Il est important de savoir que ce n’est pas "le plus vite sera le mieux". Pour le bien-être de tous, et pour garantir une intégration optimale, il est nécessaire de prendre le temps pour expliquer et familiariser la famille avec le système. Une famille qui comprend son environnement, qui sait à qui elle peut faire appel et quels sont ses droits et obligations sera dans de bonnes dispositions pour une intégration sociale et scolaire.

  • Quels processus, dispositifs et ressources particulières sont mobilisés pour garantir leur scolarisation (y compris l'acquisition des compétences linguistiques allemandes ou françaises nécessaires, soutien à la compréhension linguistique avec la participation de traducteurs) dès leur arrivée et, au plus tard, à partir de l'automne prochain?

Les mesures en lien avec le domaine pédagogique sont du ressort du Canton. Comme décrit, les élèves ukrainiens sont scolarisés dans une classe correspondant à leur âge et/ou à leur niveau et reçoivent un soutien de français ou allemand langue seconde (FLS). Selon nos informations, des unités supplémentaires de langue seconde peuvent être demandées à l’inspecteur·trice.

Jusqu’à aujourd’hui, 9 enfants sur les 17 inscrits ont déjà pu être enclassés à l’école primaire en ville de Fribourg et 6 enfants ont commencé l’école dans les différents CO de la ville. Je n'ai pas encore l'information pour le CO de Pérolles qui n'appartient pas à la Ville.

  • La Ville prévoit-elle des appuis particuliers et un soutien par le canton respectivement la Confédération ? Est-ce qu'un suivi ou des accompagnements (psychologiques/travailleurs sociaux/…) sont prévus (en cas de traumatismes) et comment seront-ils mis en place?

Comme vous l’avez pu lire, le Conseil communal a rapidement pris une décision pour mettre à disposition des moyens supplémentaires si nécessaire. CHF 100'000.- ont été attribués au Service de l’enfance, des écoles et de la cohésion sociale. Jusqu’à aujourd’hui 4 interprètes ukrainophones ou russophones ont été engagées afin de compléter l'offre d'interprètes du service Caritas. Un soutien administratif supplémentaire a été organisé pour le secteur SCEPM afin de pouvoir traiter le nombre élevé de familles.

Le Service du médecin cantonal a reçu le mandat du Canton pour organiser la prise en charge sanitaire/psychologique des familles ukrainiennes.
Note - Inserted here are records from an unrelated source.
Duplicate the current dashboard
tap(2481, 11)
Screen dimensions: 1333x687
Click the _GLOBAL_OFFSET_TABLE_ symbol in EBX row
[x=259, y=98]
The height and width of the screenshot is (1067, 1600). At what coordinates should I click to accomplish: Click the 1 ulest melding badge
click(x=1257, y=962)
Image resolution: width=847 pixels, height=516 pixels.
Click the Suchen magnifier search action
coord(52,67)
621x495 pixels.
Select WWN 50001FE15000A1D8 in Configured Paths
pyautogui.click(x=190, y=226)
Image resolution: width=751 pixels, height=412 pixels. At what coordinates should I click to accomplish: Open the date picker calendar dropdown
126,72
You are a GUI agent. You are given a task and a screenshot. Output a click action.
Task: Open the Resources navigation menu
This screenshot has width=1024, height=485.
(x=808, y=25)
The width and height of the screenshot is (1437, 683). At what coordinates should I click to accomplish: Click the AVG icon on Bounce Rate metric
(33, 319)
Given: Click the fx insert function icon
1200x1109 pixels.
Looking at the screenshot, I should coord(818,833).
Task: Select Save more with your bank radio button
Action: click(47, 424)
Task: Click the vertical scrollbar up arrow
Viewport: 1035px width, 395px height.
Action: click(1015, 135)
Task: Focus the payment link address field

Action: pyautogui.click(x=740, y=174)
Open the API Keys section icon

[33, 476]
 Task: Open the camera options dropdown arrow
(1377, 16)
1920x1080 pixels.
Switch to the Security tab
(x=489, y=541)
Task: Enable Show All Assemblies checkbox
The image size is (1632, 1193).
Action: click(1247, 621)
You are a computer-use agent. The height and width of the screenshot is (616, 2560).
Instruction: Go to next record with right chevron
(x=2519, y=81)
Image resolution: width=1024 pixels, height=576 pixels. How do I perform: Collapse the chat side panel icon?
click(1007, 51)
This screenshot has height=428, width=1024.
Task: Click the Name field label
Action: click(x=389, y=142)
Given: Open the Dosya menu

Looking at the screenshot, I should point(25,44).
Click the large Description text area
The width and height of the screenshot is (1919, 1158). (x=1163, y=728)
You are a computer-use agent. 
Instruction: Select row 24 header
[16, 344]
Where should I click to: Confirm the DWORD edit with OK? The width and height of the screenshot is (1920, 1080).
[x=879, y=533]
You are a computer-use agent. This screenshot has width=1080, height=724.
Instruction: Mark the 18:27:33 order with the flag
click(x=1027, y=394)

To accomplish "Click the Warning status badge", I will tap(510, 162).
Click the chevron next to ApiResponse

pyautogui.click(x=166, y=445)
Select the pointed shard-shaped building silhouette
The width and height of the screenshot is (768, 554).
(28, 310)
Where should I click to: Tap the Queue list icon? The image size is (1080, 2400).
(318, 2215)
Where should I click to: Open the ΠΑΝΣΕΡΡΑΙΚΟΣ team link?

Pour la Ville de Fribourg, le SCEPM a contacté les secteurs de la Psychologie scolaire et de la Médecine scolaire pour que des mesures de soutien supplémentaires, de suivi ou d'accompagnement soient également mises en place. Les réflexions sont en cours. Evidemment, ces services scolaires sont à disposition de chaque enfant qui en a besoin, indépendamment de son origine.

Le secteur de la Cohésion sociale est également intégré dans le groupe de travail interne. La prise de contact avec des organisations et personnes ressources est en cours pour créer un réseau, soutenir des démarches ou répondre à des besoins qui pourraient émerger.

Le groupe de travail interne suit la situation de prêt et est en contact direct avec les Services respectifs du Canton pour s’adapter au besoin.